Many researchers have extensively discussed resolution methods for pattern-based classification for control applications. This review only includes works related with SVM, since this method is widely recommended by several authors; this is largely because it is very flexible and can be combined with other methods, which allows improving the accuracy of classification.

For example, in [61], forms of Motor Unit Potentials (MUP) in a Motor Unit Potential Train (MUPT) are evaluated to determinate if they represent a single motor unit They authors obtained 95.6% accuracy with this method.

By taking advantage of technological advances, in [32], the Myo Armband device from Thalmic Lab was placed on 26 subjects to perform a series of four hand gestures, and a linear kernel was used for obtaining an average accuracy of 94.9% with eight electrodes and 72% with four.

Similarly, in [54], a DL-3100 system was used to measure MES signals as a new user authentication method for mobile devices. SVM were trained under four features values (max, min, time of max and min value) and it is possible to choose between five hand gestures to unlock the mobile device. However, in [20], only two channels were used to classify five classes of hand movements, and a method for normalize the signals was implemented, reaching 95% accuracy precision with an expert user.

In [13], two different kernels (Gaussian and RBF) were used to classify five different leg movements, through four MES channels, by combining MAV, WL, ZC and, SSC in such a way that in total 16 different vectors are introduced to SVM. With this method (MKL-SVM), the authors obtained more than 90% of accuracy. In the same manner, in [12,51], an RBF kernel was used for the SVM classifier to perform the error estimation using Leave-One-Out Cross Validation (LOOCV) to separate between six different walking movements; however, the former used 31 electrodes placed on different leg and buttocks muscles to form 16 bipolar signals, while the latter only used 9 electrodes. Both extracted MAV, ZC, WL and, SSC feature signals, but, in [12], the authors also extracted RMS, AR1, AR2 and, AR3. In both studies, 95% precision was obtained.

In time domain, Alkan and Günay [49] combined discriminant analysis with SVM to distinguish between four arm movements. When extracting MAV and AR from windows formed by 32 samples at a sampling frequency of 1 kHz, they made the features vector, with which they obtained an average accuracy of 99%.

Additionally, Liu [22] used AR6, MAV, ZC, WL and SSC to classify six different movements, taking the signals readings in the forearm, by means an incremental learning adaptive algorithm to SVM, which incorporated useful information in tests to a self-correction mechanism to suppress erroneous classifications, with 96.6% average accuracy.

In addition, some studies use MES signals focused on support for people with disabilities. For example, Ishii et al. [45] studied the navigation of an Electric WheelChair (EWC). Four channels of MES signals, placed on cheek, neck, and shoulder, control the seven EWC movements, the iMES of each channel was calculated to form the feature vector. The average classification accuracy was 89.7%.

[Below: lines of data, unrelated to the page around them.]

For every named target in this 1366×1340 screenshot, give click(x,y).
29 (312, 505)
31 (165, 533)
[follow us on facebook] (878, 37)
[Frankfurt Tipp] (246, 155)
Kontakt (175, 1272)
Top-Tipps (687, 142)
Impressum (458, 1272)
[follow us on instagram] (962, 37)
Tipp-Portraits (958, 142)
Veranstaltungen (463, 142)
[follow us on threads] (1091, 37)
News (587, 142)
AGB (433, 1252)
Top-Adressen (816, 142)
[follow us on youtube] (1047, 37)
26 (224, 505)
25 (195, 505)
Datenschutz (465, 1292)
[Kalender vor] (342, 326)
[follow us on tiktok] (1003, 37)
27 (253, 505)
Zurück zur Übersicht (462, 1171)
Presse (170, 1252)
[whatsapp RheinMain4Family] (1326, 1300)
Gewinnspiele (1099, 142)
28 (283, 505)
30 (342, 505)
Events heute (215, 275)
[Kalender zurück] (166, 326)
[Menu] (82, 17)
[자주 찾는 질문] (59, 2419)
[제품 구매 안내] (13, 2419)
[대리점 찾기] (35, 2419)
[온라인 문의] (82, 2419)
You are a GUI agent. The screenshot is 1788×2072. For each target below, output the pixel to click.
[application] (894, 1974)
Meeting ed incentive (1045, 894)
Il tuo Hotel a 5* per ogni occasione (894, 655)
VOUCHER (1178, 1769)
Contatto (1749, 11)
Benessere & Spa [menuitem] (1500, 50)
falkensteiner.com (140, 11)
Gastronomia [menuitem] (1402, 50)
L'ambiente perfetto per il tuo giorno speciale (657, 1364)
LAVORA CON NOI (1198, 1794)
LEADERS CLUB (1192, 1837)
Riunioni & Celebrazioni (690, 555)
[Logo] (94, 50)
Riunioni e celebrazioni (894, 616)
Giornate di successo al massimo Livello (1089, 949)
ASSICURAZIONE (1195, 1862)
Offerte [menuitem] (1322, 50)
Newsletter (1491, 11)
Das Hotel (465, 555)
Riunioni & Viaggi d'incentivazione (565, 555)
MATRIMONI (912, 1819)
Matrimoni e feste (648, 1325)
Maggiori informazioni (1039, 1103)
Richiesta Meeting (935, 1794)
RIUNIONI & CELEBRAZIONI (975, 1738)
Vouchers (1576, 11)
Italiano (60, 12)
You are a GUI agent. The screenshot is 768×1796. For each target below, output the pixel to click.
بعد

In the same manner, Rossi et al. [53] took advantage of signals in time domain, therefore they did not use any method for feature extraction. Besides, they combined the information about signal history through the HMM (Hidden Markov Models) with the advantages of time-independent SVM classification, forming an HMM-SVM classification algorithm with 91.8% accuracy to distinguish six different arm movements. Wang et al. [24] implemented visual feedback from the virtual prosthetic hand system to improve classification accuracy and achieved a mean of 98.79%. The authors distinguished between eight movements, with three pairs of sensors, by the SVM classifier and compared the obtained results by using RMS, MAV, VAR, WL, WAM, IAV and SCC as a different features vector.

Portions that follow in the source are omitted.